Stored data entries
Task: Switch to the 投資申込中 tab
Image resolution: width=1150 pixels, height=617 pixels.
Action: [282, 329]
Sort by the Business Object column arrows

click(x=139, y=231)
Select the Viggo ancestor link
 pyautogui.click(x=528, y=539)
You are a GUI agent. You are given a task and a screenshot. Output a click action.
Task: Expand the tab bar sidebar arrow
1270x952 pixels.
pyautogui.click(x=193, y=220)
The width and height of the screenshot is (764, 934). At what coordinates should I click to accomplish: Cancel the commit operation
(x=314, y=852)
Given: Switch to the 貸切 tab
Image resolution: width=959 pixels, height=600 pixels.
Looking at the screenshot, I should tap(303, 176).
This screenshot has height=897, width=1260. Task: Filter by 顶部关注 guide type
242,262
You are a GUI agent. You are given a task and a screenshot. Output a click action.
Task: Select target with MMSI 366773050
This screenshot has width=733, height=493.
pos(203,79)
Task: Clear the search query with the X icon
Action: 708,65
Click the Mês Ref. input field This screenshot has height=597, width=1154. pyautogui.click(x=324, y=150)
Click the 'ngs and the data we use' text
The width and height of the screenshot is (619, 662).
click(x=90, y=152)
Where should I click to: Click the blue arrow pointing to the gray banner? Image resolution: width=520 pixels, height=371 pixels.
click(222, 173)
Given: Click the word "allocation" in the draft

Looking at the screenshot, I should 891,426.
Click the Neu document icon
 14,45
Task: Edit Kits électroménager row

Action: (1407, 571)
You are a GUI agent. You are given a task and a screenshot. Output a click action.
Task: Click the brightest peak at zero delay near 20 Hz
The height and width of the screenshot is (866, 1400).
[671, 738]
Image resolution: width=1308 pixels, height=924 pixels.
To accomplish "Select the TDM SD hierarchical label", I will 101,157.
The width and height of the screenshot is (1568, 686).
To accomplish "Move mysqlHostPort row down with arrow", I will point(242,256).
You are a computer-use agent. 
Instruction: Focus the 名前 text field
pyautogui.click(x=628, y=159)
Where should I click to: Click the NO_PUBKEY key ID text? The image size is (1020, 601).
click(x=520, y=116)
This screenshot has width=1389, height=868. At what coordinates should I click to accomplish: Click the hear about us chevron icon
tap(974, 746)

» **What is needed**:
Lay out every line of the listing as a Markdown table with the columns Row and Line, and leave out blank lines.

» **Full answer**:
| Row | Line |
|---|---|
| 1 | Task: Switch to the 投資申込中 tab |
| 2 | Image resolution: width=1150 pixels, height=617 pixels. |
| 3 | Action: [282, 329] |
| 4 | Sort by the Business Object column arrows |
| 5 | click(x=139, y=231) |
| 6 | Select the Viggo ancestor link |
| 7 |  pyautogui.click(x=528, y=539) |
| 8 | You are a GUI agent. You are given a task and a screenshot. Output a click action. |
| 9 | Task: Expand the tab bar sidebar arrow |
| 10 | 1270x952 pixels. |
| 11 | pyautogui.click(x=193, y=220) |
| 12 | The width and height of the screenshot is (764, 934). At what coordinates should I click to accomplish: Cancel the commit operation |
| 13 | (x=314, y=852) |
| 14 | Given: Switch to the 貸切 tab |
| 15 | Image resolution: width=959 pixels, height=600 pixels. |
| 16 | Looking at the screenshot, I should tap(303, 176). |
| 17 | This screenshot has height=897, width=1260. Task: Filter by 顶部关注 guide type |
| 18 | 242,262 |
| 19 | You are a GUI agent. You are given a task and a screenshot. Output a click action. |
| 20 | Task: Select target with MMSI 366773050 |
| 21 | This screenshot has width=733, height=493. |
| 22 | pos(203,79) |
| 23 | Task: Clear the search query with the X icon |
| 24 | Action: 708,65 |
| 25 | Click the Mês Ref. input field This screenshot has height=597, width=1154. pyautogui.click(x=324, y=150) |
| 26 | Click the 'ngs and the data we use' text |
| 27 | The width and height of the screenshot is (619, 662). |
| 28 | click(x=90, y=152) |
| 29 | Where should I click to: Click the blue arrow pointing to the gray banner? Image resolution: width=520 pixels, height=371 pixels. |
| 30 | click(222, 173) |
| 31 | Given: Click the word "allocation" in the draft |
| 32 | Looking at the screenshot, I should 891,426. |
| 33 | Click the Neu document icon |
| 34 |  14,45 |
| 35 | Task: Edit Kits électroménager row |
| 36 | Action: (1407, 571) |
| 37 | You are a GUI agent. You are given a task and a screenshot. Output a click action. |
| 38 | Task: Click the brightest peak at zero delay near 20 Hz |
| 39 | The height and width of the screenshot is (866, 1400). |
| 40 | [671, 738] |
| 41 | Image resolution: width=1308 pixels, height=924 pixels. |
| 42 | To accomplish "Select the TDM SD hierarchical label", I will 101,157. |
| 43 | The width and height of the screenshot is (1568, 686). |
| 44 | To accomplish "Move mysqlHostPort row down with arrow", I will point(242,256). |
| 45 | You are a computer-use agent.  |
| 46 | Instruction: Focus the 名前 text field |
| 47 | pyautogui.click(x=628, y=159) |
| 48 | Where should I click to: Click the NO_PUBKEY key ID text? The image size is (1020, 601). |
| 49 | click(x=520, y=116) |
| 50 | This screenshot has width=1389, height=868. At what coordinates should I click to accomplish: Click the hear about us chevron icon |
| 51 | tap(974, 746) |